We perform calculations of the fully relativistic, corrected geometrical weighting of the π* and σ* transitions measured from the 1 s core loss electron energy loss spectroscopy (EELS) spectrum in any uniaxial specimen. We present a complete calculation of the differential scattering cross-section (DSCS), taking into account the collection angle, the illumination angle and the tilt of the sample over the optical axis. Owing to high electron velocity in an EELS experiment, the relativistic correction has to be considered. We thus, present a relativistic, corrected DSCS by using the theory recently developed by Jouffrey et al. [Ultramicroscopy 102 (2004) 61] and P. Schattschneider et al. [Phys.

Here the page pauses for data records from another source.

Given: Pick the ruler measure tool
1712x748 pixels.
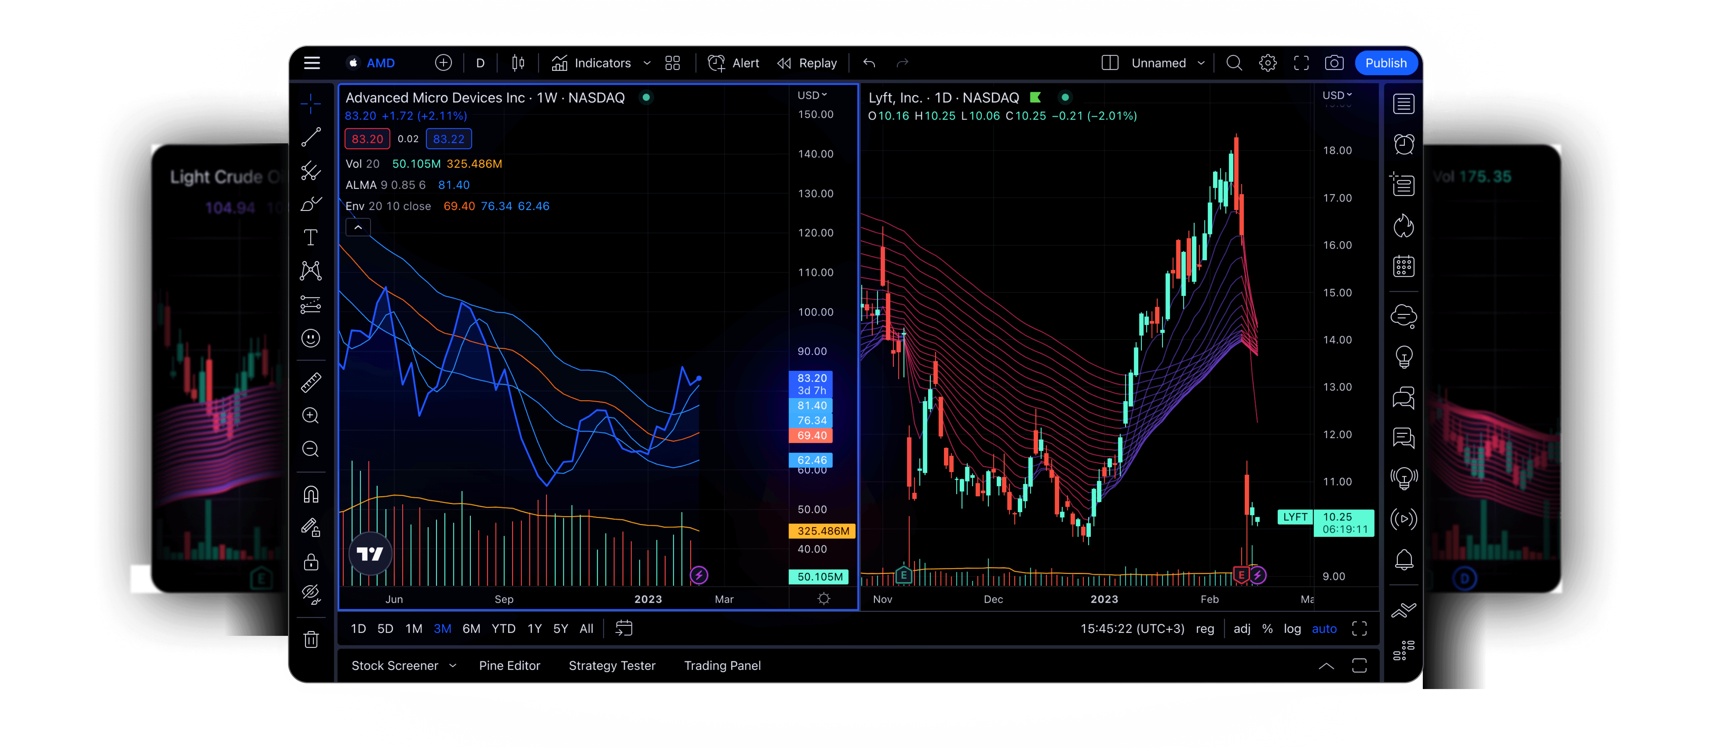Looking at the screenshot, I should 310,382.
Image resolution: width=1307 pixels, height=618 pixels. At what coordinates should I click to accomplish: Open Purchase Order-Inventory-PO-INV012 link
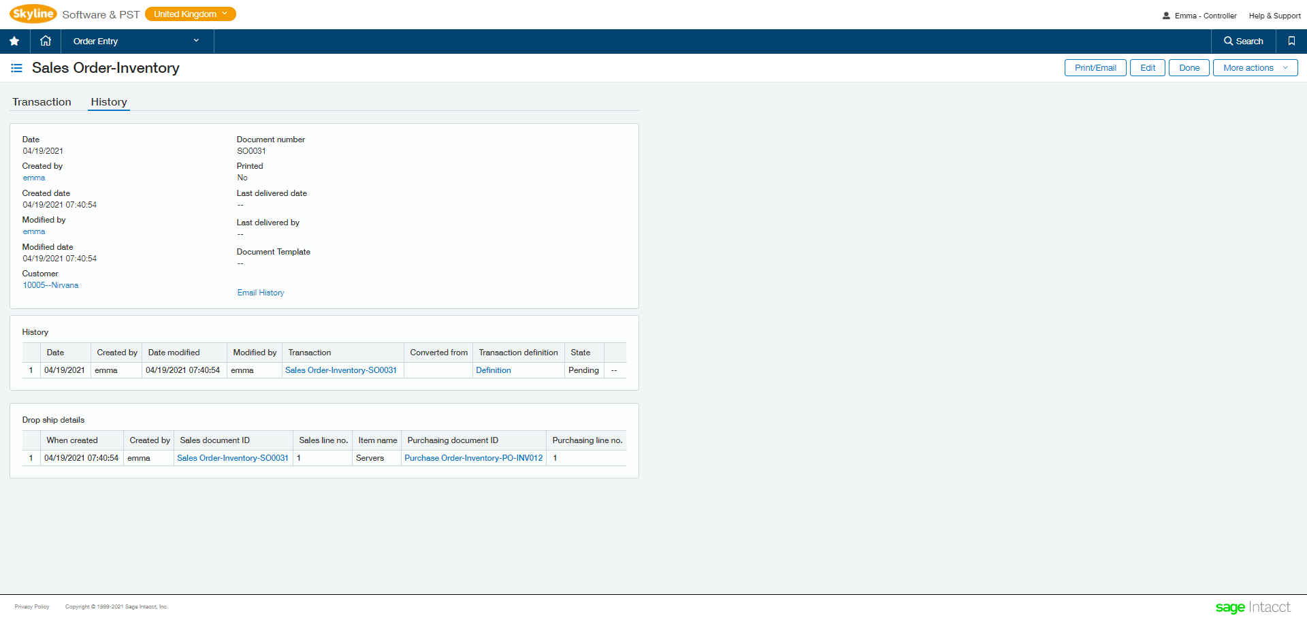click(x=473, y=457)
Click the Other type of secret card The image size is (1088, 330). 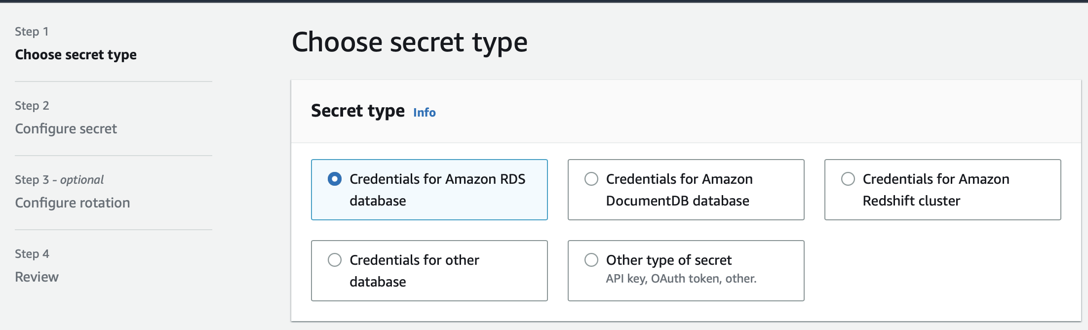pos(686,270)
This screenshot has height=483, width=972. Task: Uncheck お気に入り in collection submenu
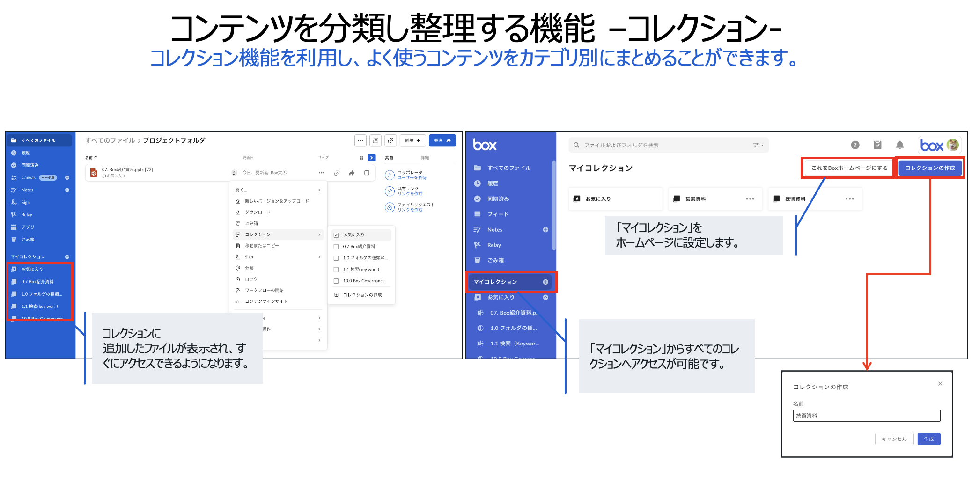(x=336, y=235)
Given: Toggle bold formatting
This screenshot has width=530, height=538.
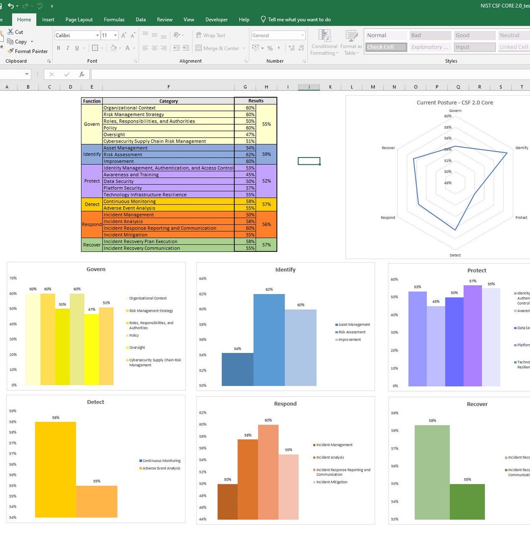Looking at the screenshot, I should coord(58,48).
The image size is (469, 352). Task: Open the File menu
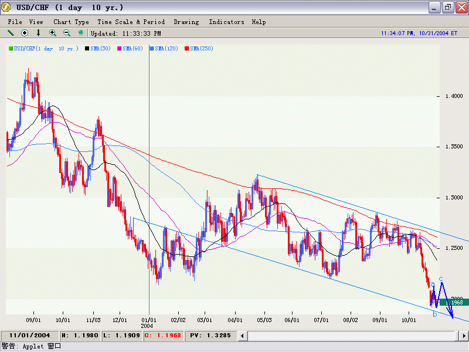[15, 22]
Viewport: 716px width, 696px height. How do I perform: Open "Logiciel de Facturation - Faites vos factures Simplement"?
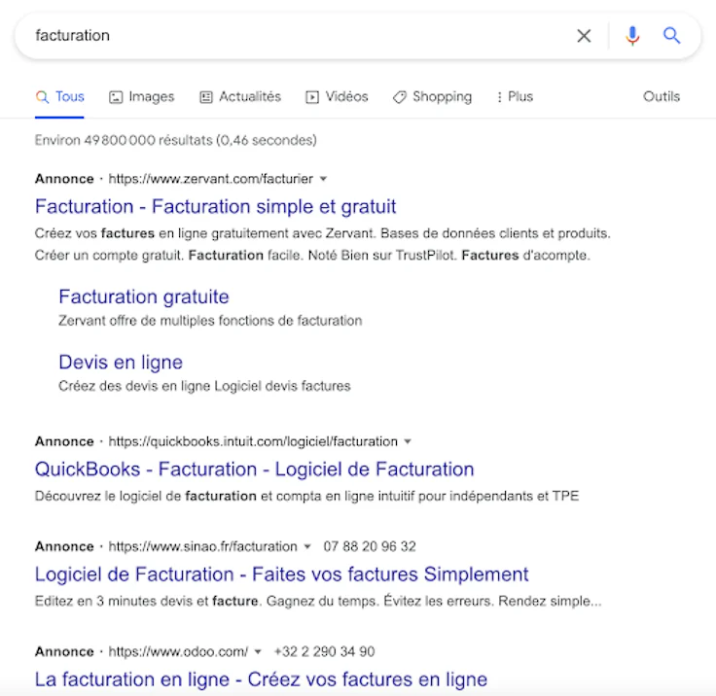coord(282,574)
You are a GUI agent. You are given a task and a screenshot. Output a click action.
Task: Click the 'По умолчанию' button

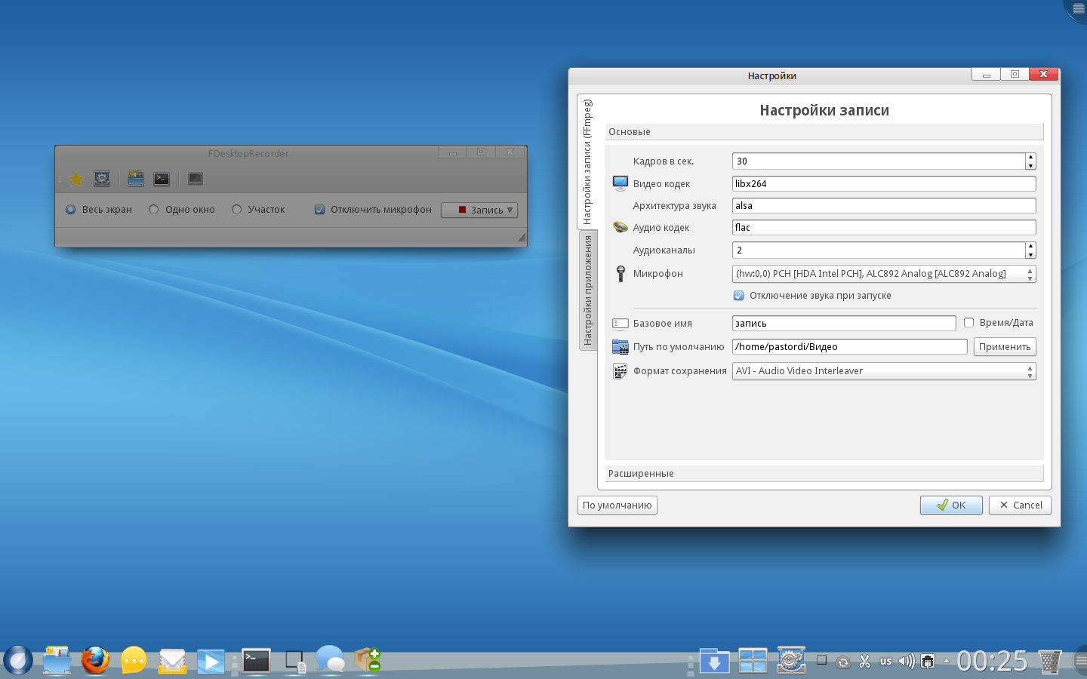pos(617,505)
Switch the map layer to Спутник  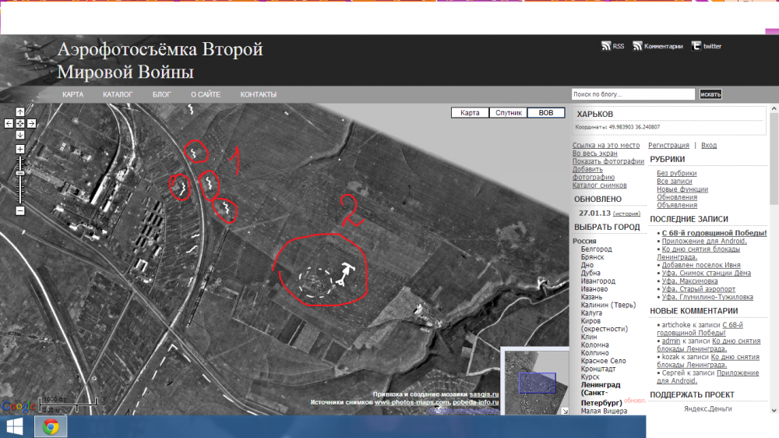tap(508, 113)
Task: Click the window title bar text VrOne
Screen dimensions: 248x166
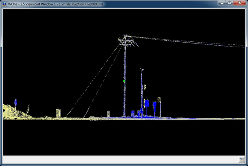Action: point(12,4)
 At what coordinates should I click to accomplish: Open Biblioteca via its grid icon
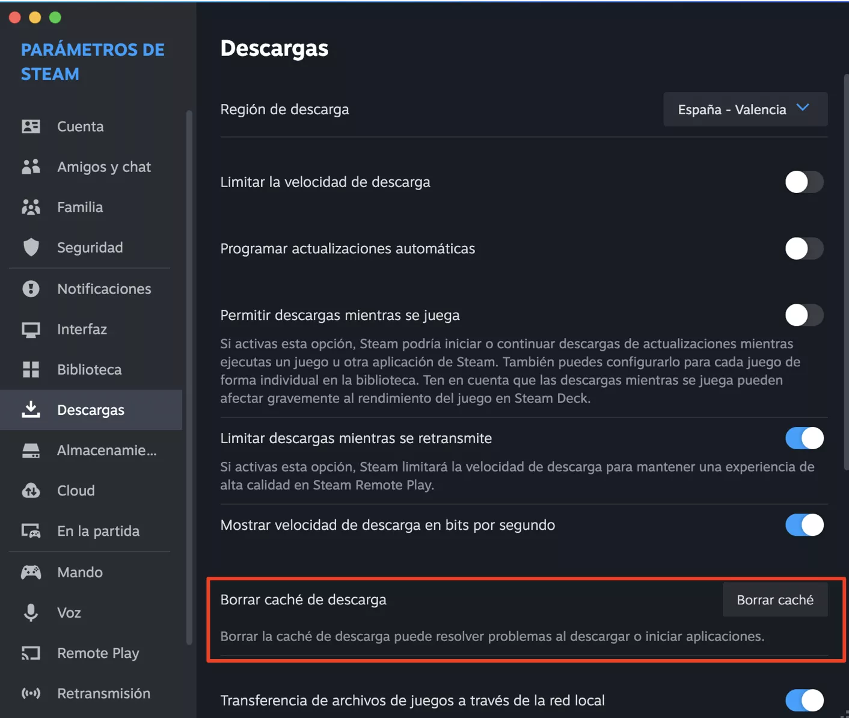point(31,369)
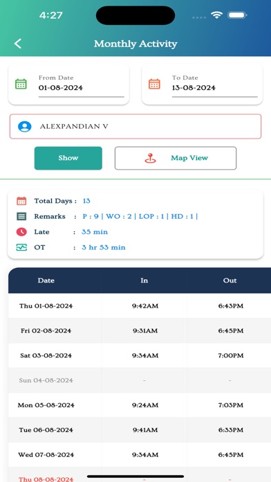The image size is (271, 482).
Task: Click the Map View button
Action: click(176, 158)
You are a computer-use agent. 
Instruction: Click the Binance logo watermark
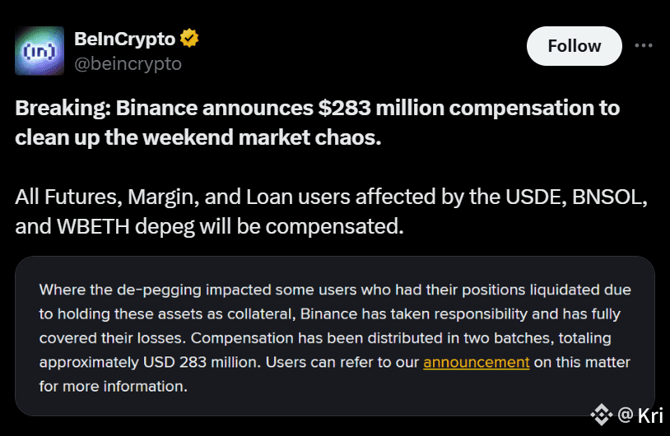(605, 416)
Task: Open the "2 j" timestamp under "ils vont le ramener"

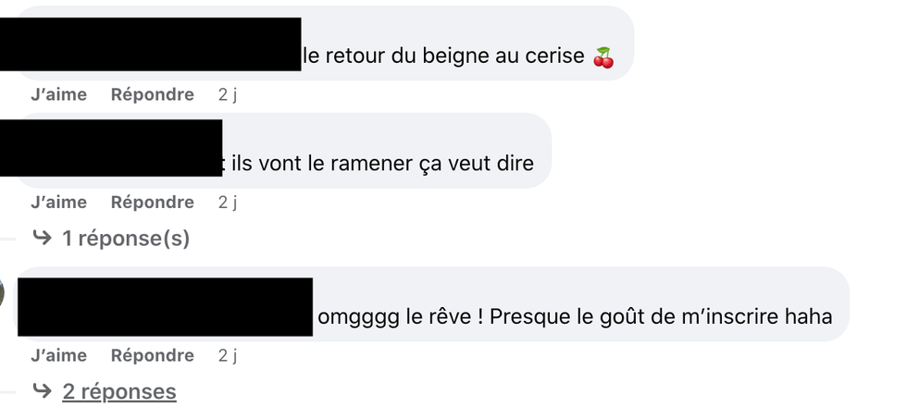Action: click(228, 202)
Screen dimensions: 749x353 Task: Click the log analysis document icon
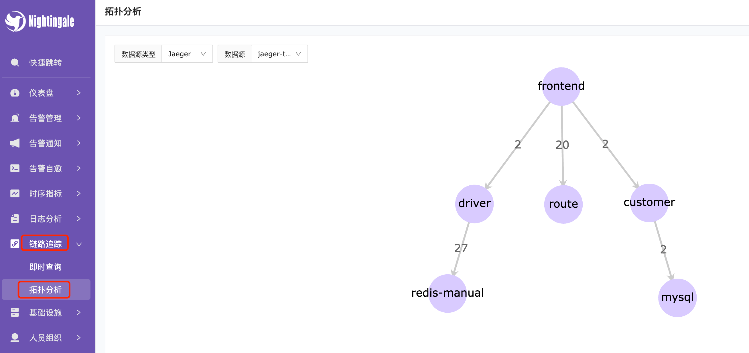point(15,219)
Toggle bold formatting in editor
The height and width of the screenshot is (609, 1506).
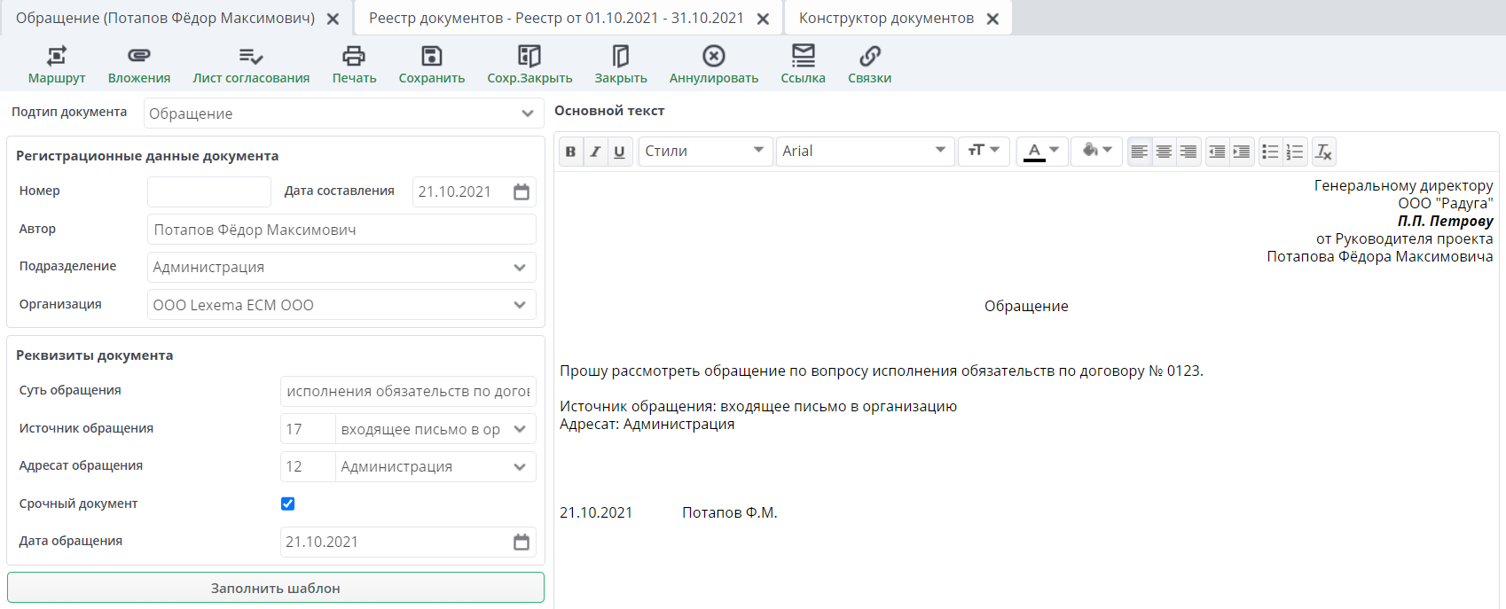point(570,152)

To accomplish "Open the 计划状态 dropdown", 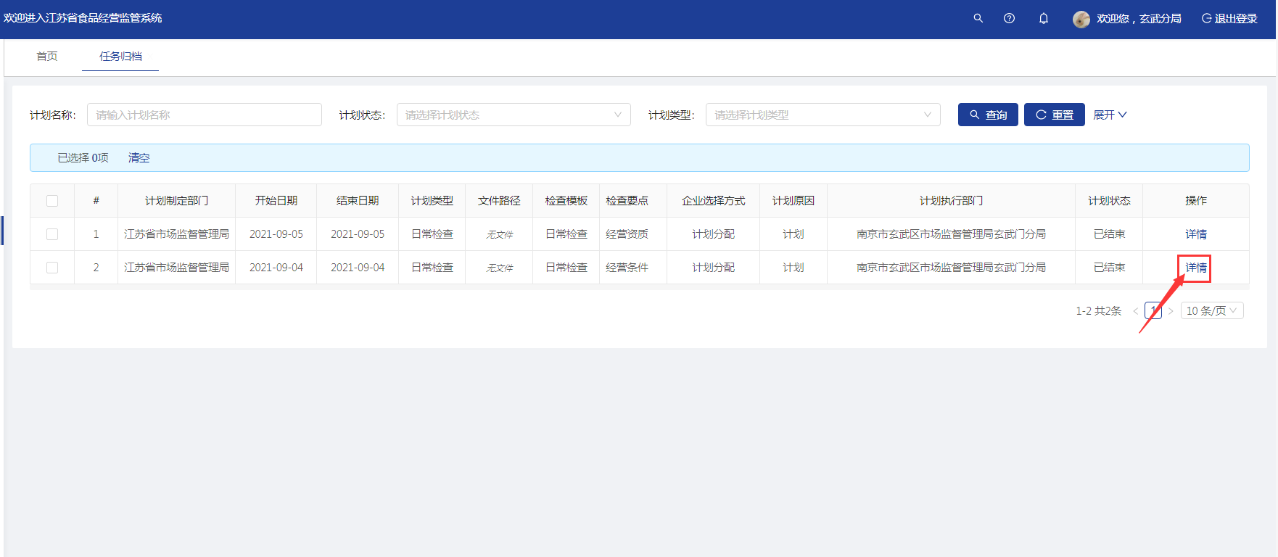I will (513, 115).
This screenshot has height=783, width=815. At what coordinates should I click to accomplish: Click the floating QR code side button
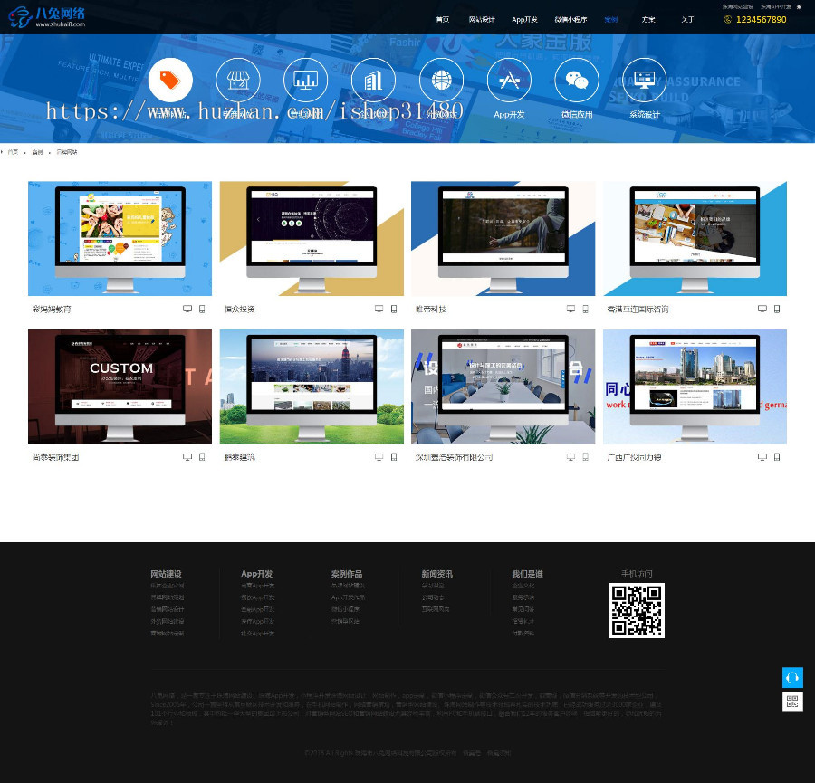(792, 702)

Rev. B 72 (2005) 045142]. The relativistic correction is first performed in the natural coordinate system of the scattering event. We then point out a straightforward method to introduce this correction in the microscopic coordinate system, where all calculations have to be done to be experimentally useful. Using the fully corrected DSCS, we present an expression predicting the evolution of the R=π*/(π*+σ*) ratio (related to the ratio of sp2 and sp3 bondings) as a function of experimental settings. We show how the R-evolution can be predicted, for any experimental setting, by the knowledge of one unique reference value. We verify on graphite specimens, the validity of the R-calculation by comparing theoretical predictions presented in this work with experimental data published elsewhere [Daniels et al., Ultramicroscopy 96 (2003) 523 and Menon et al., Ultramicroscopy 74 (1998) 83].